The president and his ministers no longer will be able to hire as advisors or associates people who do not possess a university degree recognised by the state. A law, setting out the criteria for these appointments prepared by the government, under pressure from the auditor-general, was approved by the legislature on Thursday and made possession of such a degree a requirement.

This means that the contracts of four such advisors – two at the presidency and two at the deputy ministry of shipping – will have to be terminated as the House rejected an amendment that would affect only new appointments. Legal action against the state by the affected individuals for this shabby treatment is inevitable as they would have their contracts terminated for terms unilaterally changed after these had been signed.

There is a broader issue – the requirement of a university degree for anyone to be appointed as an advisor on a limited term contract – which is based on the idiotic assumption that only university graduates are qualified to work as advisors to the president and a minister. Is the possession of a university degree a safeguard against ineptitude or a guarantee of intelligence? Of course not, so why has this discriminatory criterion been included?

It is not as if these advisors perform tasks requiring specialised knowledge that is only acquired through university study? For example, the idea that someone with 20 years’ experience of working in the shipping sector, but without a degree, would be disqualified from being an advisor to the deputy minister of shipping is absurd. Even more absurd is that the law would consider someone with a third-class degree in sociology or PR and no experience of shipping as better-qualified for this job.

The requirement of a degree was imposed by the auditor-general, although he has no expertise on issues of human resources or in evaluating qualifications. And he is deluding himself if he thinks that the requirement of a degree would limit the nepotism that is a feature of these appointments. All that is achieved is to restrict the nepotism to graduates, who are not necessarily more capable, honest, hard-working and intelligent than people that did not go to university.
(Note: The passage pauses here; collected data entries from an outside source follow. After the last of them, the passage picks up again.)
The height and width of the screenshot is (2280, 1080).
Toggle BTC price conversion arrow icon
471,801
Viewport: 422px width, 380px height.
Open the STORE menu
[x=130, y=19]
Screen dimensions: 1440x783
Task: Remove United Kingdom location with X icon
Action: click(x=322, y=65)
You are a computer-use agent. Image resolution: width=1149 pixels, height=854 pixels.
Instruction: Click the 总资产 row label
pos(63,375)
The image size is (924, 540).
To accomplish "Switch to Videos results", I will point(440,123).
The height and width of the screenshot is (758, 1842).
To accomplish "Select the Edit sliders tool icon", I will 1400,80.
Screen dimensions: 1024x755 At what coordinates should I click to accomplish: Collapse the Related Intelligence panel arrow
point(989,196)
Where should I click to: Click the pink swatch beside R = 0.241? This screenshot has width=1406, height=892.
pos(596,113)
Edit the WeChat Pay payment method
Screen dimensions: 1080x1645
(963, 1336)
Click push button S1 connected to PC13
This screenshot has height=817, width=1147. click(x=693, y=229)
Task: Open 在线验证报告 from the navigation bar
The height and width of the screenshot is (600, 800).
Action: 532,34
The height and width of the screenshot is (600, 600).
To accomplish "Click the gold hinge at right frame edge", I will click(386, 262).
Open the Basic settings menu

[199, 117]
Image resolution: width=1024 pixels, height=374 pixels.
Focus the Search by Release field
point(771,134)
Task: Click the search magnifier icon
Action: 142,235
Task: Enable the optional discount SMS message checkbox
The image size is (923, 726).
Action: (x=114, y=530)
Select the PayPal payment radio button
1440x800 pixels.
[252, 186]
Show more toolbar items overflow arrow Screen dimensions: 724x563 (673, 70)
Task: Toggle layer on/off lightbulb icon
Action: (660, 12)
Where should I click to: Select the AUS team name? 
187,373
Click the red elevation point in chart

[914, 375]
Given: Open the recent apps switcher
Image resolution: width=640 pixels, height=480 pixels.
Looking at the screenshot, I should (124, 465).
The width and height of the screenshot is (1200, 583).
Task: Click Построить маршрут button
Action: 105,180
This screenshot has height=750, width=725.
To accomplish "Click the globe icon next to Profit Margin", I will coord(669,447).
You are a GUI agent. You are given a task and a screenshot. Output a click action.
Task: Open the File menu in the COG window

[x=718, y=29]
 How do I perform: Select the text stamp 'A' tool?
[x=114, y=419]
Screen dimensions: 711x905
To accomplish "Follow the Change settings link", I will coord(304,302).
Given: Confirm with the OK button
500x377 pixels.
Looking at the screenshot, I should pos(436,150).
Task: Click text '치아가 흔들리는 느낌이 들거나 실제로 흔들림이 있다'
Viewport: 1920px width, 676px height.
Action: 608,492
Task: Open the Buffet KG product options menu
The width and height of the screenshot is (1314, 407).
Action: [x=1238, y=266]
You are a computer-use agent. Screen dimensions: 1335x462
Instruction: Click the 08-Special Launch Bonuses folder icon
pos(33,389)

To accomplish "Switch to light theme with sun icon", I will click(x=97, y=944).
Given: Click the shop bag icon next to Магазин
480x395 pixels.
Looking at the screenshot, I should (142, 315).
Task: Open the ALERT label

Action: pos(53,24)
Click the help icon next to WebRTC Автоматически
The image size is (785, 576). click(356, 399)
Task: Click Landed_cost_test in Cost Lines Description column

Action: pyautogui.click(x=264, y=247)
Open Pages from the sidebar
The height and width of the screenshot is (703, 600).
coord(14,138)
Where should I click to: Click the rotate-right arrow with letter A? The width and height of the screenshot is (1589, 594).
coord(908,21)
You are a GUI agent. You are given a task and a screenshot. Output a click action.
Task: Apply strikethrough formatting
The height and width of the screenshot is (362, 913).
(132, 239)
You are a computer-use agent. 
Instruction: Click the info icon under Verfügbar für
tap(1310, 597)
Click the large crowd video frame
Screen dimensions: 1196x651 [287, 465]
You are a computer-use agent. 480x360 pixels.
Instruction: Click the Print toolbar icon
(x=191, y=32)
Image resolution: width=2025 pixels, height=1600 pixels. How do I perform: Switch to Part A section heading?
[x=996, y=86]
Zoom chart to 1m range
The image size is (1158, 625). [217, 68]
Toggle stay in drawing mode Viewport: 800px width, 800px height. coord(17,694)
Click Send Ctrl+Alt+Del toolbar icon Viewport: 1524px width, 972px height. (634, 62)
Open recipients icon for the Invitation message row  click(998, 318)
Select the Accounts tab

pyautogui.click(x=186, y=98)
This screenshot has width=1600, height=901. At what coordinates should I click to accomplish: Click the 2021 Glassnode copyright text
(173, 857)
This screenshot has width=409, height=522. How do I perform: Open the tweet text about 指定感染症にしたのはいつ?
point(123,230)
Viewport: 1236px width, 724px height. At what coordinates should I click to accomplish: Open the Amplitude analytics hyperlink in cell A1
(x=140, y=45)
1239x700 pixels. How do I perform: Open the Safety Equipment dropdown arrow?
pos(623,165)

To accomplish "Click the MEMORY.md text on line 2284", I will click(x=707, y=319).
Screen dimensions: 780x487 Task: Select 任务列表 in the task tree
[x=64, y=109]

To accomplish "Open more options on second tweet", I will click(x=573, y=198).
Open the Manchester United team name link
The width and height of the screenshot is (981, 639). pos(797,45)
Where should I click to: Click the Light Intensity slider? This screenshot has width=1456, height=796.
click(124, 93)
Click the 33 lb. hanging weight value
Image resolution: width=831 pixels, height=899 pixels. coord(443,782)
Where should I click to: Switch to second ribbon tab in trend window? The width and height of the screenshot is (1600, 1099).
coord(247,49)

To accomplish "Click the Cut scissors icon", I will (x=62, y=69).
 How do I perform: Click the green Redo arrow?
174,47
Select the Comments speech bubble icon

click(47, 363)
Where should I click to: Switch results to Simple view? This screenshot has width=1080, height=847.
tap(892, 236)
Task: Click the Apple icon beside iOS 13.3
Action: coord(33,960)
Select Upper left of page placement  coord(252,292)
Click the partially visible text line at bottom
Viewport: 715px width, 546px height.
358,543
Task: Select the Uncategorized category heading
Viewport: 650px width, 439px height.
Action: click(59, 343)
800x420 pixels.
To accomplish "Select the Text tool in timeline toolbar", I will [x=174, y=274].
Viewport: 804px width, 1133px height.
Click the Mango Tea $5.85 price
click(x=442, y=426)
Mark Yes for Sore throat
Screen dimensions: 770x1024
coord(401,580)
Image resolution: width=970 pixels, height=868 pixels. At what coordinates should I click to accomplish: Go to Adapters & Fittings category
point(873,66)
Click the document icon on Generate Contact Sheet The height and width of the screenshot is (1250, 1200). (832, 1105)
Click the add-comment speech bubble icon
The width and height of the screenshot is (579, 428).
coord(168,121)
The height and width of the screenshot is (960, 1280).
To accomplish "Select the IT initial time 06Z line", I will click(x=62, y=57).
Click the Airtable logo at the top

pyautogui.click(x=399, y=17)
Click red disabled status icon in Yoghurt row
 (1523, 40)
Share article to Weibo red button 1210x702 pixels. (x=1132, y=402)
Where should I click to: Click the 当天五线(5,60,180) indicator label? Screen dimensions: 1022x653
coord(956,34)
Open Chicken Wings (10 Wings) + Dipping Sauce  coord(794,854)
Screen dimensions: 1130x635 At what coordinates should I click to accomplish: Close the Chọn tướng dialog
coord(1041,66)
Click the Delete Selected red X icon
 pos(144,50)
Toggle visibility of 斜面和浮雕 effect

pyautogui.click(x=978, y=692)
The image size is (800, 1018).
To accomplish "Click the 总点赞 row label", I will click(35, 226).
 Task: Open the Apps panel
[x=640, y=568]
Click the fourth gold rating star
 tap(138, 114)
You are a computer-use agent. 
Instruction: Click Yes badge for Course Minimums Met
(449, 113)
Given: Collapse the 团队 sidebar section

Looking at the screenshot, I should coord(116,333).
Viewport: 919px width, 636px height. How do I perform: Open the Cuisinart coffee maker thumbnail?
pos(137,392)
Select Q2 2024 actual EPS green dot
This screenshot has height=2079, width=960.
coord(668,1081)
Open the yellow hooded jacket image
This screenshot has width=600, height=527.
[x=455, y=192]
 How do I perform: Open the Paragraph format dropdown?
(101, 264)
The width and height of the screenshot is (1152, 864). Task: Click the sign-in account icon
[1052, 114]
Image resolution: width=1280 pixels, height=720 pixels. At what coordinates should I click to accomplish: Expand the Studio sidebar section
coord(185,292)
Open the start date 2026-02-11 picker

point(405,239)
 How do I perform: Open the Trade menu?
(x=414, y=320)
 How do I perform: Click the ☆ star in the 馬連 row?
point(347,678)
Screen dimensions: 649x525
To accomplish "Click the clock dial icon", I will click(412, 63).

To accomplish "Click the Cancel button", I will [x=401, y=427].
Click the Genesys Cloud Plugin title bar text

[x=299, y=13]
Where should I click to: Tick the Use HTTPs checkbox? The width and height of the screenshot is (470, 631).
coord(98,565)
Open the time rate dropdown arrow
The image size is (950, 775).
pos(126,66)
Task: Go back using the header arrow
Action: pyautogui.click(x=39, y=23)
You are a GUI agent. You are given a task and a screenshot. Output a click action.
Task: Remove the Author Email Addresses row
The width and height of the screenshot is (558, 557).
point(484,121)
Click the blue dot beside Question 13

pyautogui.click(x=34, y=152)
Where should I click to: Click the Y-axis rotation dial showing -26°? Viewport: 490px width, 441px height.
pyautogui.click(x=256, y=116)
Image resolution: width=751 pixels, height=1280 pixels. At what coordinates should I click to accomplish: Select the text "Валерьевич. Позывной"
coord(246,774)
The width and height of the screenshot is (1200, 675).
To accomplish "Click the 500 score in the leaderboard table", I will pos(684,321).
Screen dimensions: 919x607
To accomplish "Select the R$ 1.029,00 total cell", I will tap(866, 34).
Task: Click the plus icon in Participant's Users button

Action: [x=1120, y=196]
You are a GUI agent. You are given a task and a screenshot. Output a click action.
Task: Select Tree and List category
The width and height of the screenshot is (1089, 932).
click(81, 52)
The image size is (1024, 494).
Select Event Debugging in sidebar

This is discrimination against non-graduates based on prejudice rather than any meaningful criteria. It is the antithesis of equal opportunities. The job of advisor does not require academic qualifications in the way an applicant to a law firm or an architect’s office is necessary. For example someone who has worked in the media for 20 years is better-suited to offer a minister communications advice than an inexperienced media studies graduate, yet the law excludes the former.

Experience and a proven professional record means nothing if a person has no degree, according to the irrational law imposed by the auditor-general and adopted by the government. It is unacceptable for such blatant discrimination to be enshrined in law.